(Excerpts from a dataset)
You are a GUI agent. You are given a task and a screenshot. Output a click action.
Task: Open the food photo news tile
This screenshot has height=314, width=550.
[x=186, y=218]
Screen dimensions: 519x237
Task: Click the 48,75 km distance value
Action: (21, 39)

# What needs to be done
Transcribe the entries above exactly.

# Your solution
You are a GUI agent. You are given a task and a screenshot. Output a click action.
Task: Open the food photo news tile
This screenshot has height=314, width=550.
[x=186, y=218]
Screen dimensions: 519x237
Task: Click the 48,75 km distance value
Action: (21, 39)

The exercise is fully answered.